Introduce the word ‘strategy into a sentence and everyone in my training room tries to look ultra-intelligent.

“I’m strategic!” their eager faces say… and it’s always someone else who is not!

Truth is I think the term has been overused and put on a pedestal, to mean anything that an executive (rather than a mere manager) thinks. Alright I concede, I’m being a little facetious, but the second most identified issue in PWC’s 2018 study is something entitled “strategic support”. So where exactly does that fit?

The study defines it as

“a blend of workplace and personal relationship support to reinforce a staff member’s self-belief and self-advocacy”.

Shew, a mouthful, but it points to the very real need for relationship both within and without the work place, to build that ever elusive self-belief. I was working with a group of millennials this morning and talking, interestingly, about relationship awareness theory. Not something you would expect the iTouch generation to engage with and yet, research is showing how desperate this generation is for connection and recognition; and not by way of a text!

So our intention this morning was to foster working relationships between employer and employees, to open up communication channels and share priorities and goals.
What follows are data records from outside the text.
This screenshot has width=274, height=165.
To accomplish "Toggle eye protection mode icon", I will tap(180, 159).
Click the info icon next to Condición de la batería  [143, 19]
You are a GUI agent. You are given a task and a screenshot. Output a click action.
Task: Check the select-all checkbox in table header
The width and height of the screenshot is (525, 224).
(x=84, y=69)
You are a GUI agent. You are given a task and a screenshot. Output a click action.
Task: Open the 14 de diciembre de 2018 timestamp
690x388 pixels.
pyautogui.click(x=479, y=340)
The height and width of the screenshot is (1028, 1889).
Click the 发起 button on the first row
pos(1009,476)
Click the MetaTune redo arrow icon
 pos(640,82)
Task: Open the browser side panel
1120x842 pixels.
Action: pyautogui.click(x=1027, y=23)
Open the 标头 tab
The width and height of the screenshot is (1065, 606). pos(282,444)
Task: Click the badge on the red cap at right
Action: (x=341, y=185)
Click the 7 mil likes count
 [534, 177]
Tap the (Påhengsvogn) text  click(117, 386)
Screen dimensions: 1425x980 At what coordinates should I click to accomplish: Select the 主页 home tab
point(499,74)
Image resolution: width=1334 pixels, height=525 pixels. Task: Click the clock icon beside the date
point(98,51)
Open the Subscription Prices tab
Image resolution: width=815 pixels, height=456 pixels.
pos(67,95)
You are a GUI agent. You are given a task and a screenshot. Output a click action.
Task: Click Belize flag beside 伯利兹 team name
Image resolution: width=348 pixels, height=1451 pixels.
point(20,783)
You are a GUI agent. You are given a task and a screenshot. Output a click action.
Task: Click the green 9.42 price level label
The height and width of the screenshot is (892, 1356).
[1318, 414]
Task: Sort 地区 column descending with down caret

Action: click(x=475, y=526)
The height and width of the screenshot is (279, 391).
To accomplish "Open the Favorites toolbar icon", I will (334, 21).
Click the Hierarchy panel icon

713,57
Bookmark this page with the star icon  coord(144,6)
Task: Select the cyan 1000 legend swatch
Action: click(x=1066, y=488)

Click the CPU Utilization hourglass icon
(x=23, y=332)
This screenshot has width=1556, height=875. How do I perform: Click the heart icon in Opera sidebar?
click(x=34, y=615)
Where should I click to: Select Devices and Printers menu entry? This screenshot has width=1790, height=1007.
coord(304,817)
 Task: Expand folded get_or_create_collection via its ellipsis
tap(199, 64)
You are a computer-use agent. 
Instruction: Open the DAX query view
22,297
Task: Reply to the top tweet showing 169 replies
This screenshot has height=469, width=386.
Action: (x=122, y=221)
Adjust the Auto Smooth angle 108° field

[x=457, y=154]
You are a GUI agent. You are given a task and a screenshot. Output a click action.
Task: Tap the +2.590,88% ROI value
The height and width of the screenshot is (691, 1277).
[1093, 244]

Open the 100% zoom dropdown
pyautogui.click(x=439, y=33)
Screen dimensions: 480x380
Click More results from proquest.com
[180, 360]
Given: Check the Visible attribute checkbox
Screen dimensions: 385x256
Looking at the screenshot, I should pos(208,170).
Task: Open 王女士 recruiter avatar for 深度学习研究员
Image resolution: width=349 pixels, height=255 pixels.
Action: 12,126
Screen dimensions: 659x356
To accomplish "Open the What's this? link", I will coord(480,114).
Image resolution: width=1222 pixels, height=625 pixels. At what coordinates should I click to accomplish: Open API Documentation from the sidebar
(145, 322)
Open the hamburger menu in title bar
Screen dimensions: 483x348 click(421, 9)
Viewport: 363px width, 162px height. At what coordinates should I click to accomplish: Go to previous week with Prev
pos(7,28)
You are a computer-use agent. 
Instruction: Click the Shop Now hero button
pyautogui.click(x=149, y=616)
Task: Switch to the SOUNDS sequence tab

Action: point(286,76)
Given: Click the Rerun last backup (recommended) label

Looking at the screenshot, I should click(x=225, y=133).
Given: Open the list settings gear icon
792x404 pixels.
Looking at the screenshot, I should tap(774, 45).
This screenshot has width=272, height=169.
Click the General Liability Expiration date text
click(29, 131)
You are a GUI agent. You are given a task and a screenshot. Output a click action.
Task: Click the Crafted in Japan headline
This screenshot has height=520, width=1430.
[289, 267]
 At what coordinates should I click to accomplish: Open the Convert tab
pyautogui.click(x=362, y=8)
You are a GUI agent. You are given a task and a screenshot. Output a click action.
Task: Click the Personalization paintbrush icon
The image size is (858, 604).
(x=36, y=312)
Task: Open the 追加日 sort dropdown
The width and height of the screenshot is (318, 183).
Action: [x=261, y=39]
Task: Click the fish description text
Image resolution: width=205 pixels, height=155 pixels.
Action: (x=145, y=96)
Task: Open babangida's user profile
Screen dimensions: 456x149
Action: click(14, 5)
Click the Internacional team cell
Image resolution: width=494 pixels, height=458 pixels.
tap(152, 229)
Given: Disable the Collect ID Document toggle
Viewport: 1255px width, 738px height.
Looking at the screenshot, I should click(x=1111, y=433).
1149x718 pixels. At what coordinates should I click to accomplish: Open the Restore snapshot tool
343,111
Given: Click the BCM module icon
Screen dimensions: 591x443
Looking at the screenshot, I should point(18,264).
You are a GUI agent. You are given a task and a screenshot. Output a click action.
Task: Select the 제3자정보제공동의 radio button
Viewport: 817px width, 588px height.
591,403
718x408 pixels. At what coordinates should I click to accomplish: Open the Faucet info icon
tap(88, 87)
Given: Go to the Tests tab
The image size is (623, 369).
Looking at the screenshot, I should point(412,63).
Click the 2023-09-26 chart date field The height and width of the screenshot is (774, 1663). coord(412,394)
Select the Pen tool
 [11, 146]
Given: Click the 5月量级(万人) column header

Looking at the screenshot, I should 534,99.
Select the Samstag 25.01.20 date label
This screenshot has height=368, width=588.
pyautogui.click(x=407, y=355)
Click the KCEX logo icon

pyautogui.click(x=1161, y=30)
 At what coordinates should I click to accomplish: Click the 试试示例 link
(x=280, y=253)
This is hopefully regularly achieved at a workplace level, but what the PWC study points to, is the necessity for “personal relationship support”.

Working women and millennials particularly need “proactive networks of leaders and peers, who will develop, promote and champion them at home and in the workplace”. With the breakdown of more extended family structures, employees may be more reliant on mentors and sponsors within the business than ever before.

They need someone to wave their flag and model the way of self-advocacy.

I am lucky to currently mentor-coach three ‘fellows’, who are busy with a foundational fellowship programme. They are what was termed ‘bright young things’ back in the day, and each is seeking to be a better leader in their respective NPOs. I am mindful that my role is to try to offer that blend of workplace and personal support, as they navigate the dual roles of studying and working, while having families to manage. It is a delicate balance but the very identification of the necessity for this role, means that these organisations (and the fellowship) are acknowledging the necessity of this “strategic support”.

My closing questions for you to ask would be;

  • What does strategic support mean for your organisation?
  • And how do we go about providing it not only within, but without of the organisation?
  • Finally, to question what levels of strategic support you have built for yourself and in which networks you potentially need to invest to support you in your career and life ambitions.